Cost Considerations: The APIs themselves are included in existing Exchange Online licenses; there is no per-job fee. However, the auxiliary Azure Blob Storage costs for staging PST files can add up. A 100 GB mailbox export will incur storage and data transfer charges unless managed carefully. Many developers are calling for a direct upload/download option that bypasses Blob Storage, but no such feature is on the near-term roadmap.

The Bigger Picture: EWS Sunset on the Horizon

Microsoft’s GA of the Graph mailbox import/export APIs is the latest in a series of moves to retire EWS. The company has already begun throttling EWS calls more aggressively in tenants that have not migrated to Graph, and the writing on the wall is clear. While no hard date for EWS deprecation has been set, the availability of a GA replacement for one of its most critical workloads—mailbox data movement—removes a major impediment to that end-of-life decision.

For Windows administrators and developers building on the Microsoft 365 platform, the message is unequivocal: start planning your EWS migration now.
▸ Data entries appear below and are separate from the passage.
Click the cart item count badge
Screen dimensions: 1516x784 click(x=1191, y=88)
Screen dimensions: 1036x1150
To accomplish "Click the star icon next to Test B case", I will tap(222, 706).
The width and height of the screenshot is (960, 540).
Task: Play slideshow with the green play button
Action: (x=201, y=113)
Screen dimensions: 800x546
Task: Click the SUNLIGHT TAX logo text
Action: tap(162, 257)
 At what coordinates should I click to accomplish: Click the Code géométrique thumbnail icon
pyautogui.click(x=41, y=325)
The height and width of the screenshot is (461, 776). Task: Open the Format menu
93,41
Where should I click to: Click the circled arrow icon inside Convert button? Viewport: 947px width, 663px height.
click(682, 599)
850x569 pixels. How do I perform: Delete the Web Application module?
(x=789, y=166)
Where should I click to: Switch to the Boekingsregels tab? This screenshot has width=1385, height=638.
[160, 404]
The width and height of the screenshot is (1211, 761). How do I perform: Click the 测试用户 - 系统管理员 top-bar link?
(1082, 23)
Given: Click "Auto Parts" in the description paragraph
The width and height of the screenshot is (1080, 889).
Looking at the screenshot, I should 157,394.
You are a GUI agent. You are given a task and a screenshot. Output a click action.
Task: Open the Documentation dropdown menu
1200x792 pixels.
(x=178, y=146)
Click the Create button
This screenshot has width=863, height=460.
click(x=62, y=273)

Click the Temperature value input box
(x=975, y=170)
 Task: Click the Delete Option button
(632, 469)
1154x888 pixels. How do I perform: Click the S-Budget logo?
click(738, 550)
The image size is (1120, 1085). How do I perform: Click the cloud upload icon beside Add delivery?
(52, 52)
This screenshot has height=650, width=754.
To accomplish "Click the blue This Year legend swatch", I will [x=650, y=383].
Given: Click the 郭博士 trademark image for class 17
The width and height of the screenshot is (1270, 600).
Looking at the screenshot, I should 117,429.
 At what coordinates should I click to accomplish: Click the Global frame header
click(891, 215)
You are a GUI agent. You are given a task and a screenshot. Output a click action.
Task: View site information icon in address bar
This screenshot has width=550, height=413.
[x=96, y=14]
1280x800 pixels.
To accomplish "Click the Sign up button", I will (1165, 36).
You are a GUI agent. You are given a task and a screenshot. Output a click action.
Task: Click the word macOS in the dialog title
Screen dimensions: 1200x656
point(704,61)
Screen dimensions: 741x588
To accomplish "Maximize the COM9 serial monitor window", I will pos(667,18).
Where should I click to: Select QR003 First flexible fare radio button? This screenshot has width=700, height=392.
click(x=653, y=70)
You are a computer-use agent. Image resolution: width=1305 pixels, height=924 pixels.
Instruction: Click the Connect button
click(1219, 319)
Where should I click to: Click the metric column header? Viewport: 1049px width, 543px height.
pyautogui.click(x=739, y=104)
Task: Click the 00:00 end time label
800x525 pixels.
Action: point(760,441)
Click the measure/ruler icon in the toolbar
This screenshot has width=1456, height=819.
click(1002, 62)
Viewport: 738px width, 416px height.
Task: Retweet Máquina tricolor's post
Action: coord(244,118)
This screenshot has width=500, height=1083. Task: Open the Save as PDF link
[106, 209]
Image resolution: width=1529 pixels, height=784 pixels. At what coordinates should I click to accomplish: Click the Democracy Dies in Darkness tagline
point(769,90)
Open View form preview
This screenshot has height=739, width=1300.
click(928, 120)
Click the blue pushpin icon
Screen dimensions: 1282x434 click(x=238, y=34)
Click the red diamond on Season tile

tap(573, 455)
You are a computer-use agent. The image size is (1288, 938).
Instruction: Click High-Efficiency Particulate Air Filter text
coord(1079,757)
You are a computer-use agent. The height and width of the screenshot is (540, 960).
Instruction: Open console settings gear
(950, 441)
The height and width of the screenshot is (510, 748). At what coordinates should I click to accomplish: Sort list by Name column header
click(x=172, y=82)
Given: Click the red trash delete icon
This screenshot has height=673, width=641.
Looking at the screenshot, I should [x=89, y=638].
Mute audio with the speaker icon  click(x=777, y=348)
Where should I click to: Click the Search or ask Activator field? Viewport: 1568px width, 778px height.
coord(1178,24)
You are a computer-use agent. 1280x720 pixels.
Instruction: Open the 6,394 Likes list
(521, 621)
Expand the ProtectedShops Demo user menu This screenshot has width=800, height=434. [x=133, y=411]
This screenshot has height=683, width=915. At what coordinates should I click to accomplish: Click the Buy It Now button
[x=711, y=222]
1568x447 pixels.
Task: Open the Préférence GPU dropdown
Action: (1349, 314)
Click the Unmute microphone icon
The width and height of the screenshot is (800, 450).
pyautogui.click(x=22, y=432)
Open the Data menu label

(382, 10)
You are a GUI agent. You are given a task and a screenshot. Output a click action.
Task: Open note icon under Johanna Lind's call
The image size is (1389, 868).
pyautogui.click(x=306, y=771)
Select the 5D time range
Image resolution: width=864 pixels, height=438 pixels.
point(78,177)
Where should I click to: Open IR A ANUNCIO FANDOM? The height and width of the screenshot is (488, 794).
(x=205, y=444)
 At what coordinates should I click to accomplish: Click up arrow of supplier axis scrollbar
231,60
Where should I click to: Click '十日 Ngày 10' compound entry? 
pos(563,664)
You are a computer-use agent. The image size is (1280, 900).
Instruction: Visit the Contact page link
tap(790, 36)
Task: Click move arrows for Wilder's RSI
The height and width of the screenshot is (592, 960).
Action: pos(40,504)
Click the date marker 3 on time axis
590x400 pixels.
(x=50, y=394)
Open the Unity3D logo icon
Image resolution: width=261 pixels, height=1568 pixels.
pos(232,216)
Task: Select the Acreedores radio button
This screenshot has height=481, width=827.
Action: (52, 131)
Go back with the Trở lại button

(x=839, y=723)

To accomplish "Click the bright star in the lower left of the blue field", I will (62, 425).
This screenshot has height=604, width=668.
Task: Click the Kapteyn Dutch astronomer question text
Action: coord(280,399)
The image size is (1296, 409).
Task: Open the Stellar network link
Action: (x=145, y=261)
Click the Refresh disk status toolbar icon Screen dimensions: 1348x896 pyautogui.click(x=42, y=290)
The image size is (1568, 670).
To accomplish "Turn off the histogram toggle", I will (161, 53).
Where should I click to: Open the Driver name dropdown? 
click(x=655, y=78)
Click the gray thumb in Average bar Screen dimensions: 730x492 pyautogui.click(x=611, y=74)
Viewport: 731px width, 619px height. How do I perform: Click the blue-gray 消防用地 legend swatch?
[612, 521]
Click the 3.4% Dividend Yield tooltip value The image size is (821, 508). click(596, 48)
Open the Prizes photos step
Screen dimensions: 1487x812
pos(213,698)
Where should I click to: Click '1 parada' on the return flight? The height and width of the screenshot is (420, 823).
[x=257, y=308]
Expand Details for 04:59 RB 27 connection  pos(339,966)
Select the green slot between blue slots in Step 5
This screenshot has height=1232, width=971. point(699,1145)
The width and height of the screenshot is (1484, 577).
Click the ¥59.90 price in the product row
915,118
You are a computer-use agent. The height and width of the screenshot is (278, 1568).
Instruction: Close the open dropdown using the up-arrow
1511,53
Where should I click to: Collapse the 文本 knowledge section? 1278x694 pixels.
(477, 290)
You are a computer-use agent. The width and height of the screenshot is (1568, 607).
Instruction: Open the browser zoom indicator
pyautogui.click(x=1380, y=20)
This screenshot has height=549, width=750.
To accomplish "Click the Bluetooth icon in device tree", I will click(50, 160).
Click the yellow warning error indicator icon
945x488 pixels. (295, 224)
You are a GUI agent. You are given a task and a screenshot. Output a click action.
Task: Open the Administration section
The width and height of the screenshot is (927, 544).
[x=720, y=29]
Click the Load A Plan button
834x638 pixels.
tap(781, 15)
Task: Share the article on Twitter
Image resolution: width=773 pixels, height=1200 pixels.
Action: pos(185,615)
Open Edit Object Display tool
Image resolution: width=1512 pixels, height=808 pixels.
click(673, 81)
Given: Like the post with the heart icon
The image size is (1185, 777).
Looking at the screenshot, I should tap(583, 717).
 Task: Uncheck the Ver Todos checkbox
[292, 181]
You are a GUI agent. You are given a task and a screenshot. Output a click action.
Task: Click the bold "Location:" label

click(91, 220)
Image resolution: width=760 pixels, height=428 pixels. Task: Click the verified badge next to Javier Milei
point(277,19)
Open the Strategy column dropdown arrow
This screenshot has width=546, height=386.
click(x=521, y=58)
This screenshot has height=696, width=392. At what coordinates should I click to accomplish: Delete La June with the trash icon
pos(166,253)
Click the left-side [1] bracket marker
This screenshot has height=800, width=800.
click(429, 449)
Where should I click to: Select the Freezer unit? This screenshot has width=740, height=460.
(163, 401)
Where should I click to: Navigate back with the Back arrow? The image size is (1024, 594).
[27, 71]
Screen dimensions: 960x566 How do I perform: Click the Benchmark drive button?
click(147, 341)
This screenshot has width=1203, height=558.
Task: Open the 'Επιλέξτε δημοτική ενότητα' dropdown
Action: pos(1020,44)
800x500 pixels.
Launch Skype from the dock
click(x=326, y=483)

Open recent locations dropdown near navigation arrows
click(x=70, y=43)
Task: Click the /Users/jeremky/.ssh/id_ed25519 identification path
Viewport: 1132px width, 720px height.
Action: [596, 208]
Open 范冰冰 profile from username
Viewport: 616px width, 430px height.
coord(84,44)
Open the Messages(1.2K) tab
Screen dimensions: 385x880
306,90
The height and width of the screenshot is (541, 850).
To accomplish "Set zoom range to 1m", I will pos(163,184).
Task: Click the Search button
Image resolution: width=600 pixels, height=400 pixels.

Tools that still rely on ExportItems and UploadItems operations are living on borrowed time. The Graph Mailbox Import/Export APIs are the future-proofed path, and with GA status, they are ready for the most demanding enterprise scenarios.

Microsoft has also revealed that future innovations will only come to the Graph API. Planned enhancements for late 2026 include support for OneDrive for Business migrations using the same endpoint pattern, a webhook-based notification system for job completion, and integration with Microsoft Purview for automated compliance tagging during import. None of these will ever appear in EWS.

Getting Started Today

For those eager to dive in, the prerequisites are straightforward:
- An Exchange Online tenant with mailboxes (any valid license includes usage rights).
- An Azure Blob Storage account (preferably in the same region as the mailbox to minimize latency).
- A registered application in Microsoft Entra ID with Mailbox.ImportExport.All permissions granted by a Global Admin.
- The latest Microsoft Graph PowerShell module (Install-Module Microsoft.Graph -Scope CurrentUser) or the Graph SDK for your language of choice.

A minimal PowerShell script to initiate an export looks like this:

Connect-MgGraph -Scopes \"Mailbox.ImportExport.All\"
$params = @{
    DestinationRootUri = \"https://mystorage.blob.core.windows.net/exports\"
    SasToken = \"?sv=2022-11-02&ss=b&srt=sco&sp=rwl&se=2026-06-01T00:00:00Z&sig=abc123...\"
    Filter = @{
        FolderIds = @(\"Inbox\", \"SentItems\")
        DateRange = @{ Start = \"2025-01-01T00:00:00Z\"; End = \"2025-12-31T23:59:59Z\" }
    }
}
Invoke-MgExportUserMailbox -UserId \"[email protected]\" -BodyParameter $params

The command returns an operation ID that can be polled with Get-MgUserMailboxOperation until the job reaches a Completed state. Import works analogously via Invoke-MgImportUserMailbox.

Conclusion

May 2026 marks the moment when Microsoft Graph truly becomes the universal API surface for Exchange Online, absorbing one of the last major legacy workloads. The GA of the Mailbox Import/Export APIs is both a technical achievement and a strategic signal: EWS is no longer necessary for mailbox migration projects. The transition requires effort, but the long-term benefits of a unified, RESTful, and actively developed platform far outweigh the migration cost. Organizations that move swiftly will position themselves to leverage the upcoming Graph-exclusive features and avoid the rush when EWS is officially deprecated.